Criança gosta sempre de estar junto, gosta desse encontro. Uma coisa é o que o adulto acha que é bom pra criança e, a outra, é o que um adulto que observa bem a criança sabe que é bom. Porque muita coisa que dizem que é bom pra criança não é. Tem mais a ver com o que o adulto deseja para a criança ou para si do que realmente é bom pra ela. Por exemplo, todas essas atividades guiadas pra preencher o tempo da criança, usando o “brincar”, o “brinquedo” como isca.
O brinquedo e o brincar não têm que ter um propósito. Se existe essa ideia de que o brinquedo tem que chegar a algum lugar, tem que ter um objetivo, já não é brincar, é outra coisa. E as escolas usam o brinquedo nesse sentido. Fingem que estão brincando, mas não estão! Porque brincar é um movimento livre, espontâneo, que vai acontecendo e que não tem que chegar a lugar nenhum.

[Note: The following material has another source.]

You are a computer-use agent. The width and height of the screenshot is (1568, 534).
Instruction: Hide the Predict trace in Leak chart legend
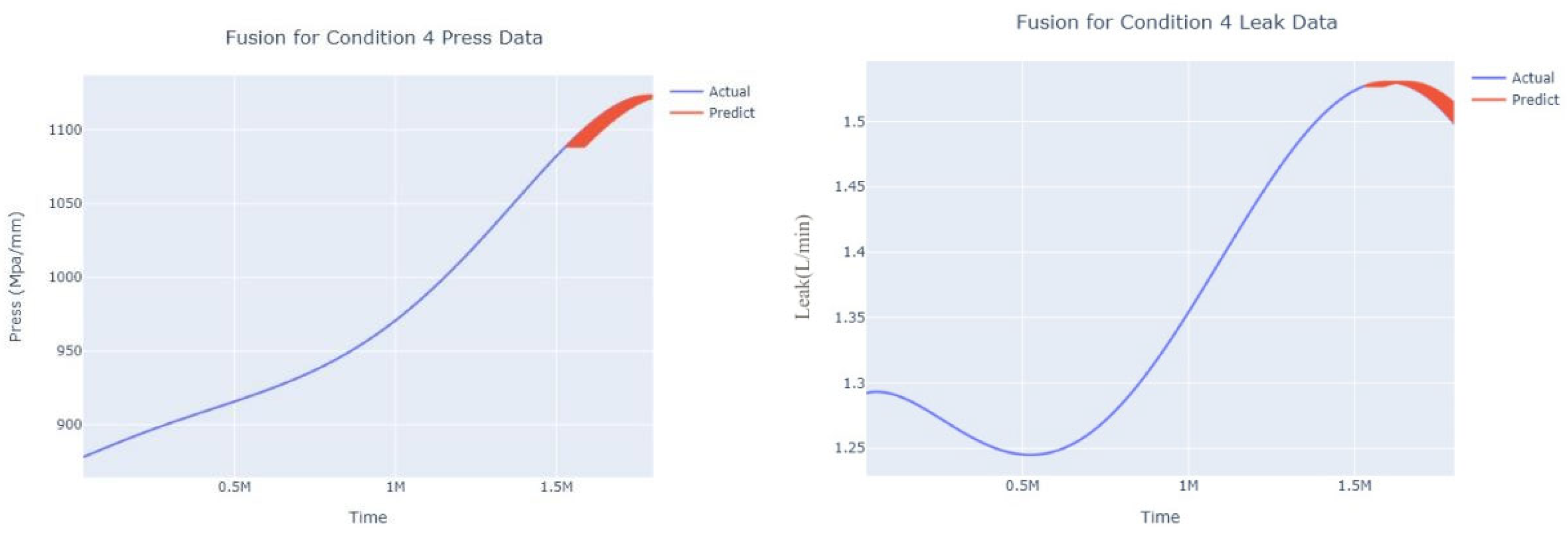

Lúdico é primo-irmão de pedagógico…
Muitas vezes me perguntam: qual é a sua linha pedagógica? A minha “linha pedagógica” é a intuição. É olhar para a criança e ver o que ela quer, o que ela precisa pra fazer o que ela quer. É uma conexão que você cria com as crianças e que te permite entender o que está sendo pedido ali, o que pode acontecer ali. Não tem linha nenhuma. É brincar. É só brincar. Eu não ensino nada. Eu brinco junto!
Lelé
Lelé durante a entrevista realizada, pelo Skype, por Élida Murta. |
Lelé (Alessandra Luiza de Morais Gabriel) nasceu em Belo Horizonte (MG). Formada em Belas Artes pela Universidade Federal de Minas Gerais – UFMG, sua experiência com crianças começou quando ela ainda era estudante e se encantou com o universo da cultura infantil. Decidiu se dedicar a pesquisar e a fazer valer o que as crianças, brincando, naturalmente já sabem. Vem aprendendo diariamente com elas. Em 2002, mudou-se para NY e abriu playgroups em Manhattan e em Park Slope. Desde 2004 vem aprimorando o seu aprendizado de brincar com as crianças no espaço livre do seu Let’s Playgroup.
Élida Murta é jornalista e colaboradora deste blog há 5 anos.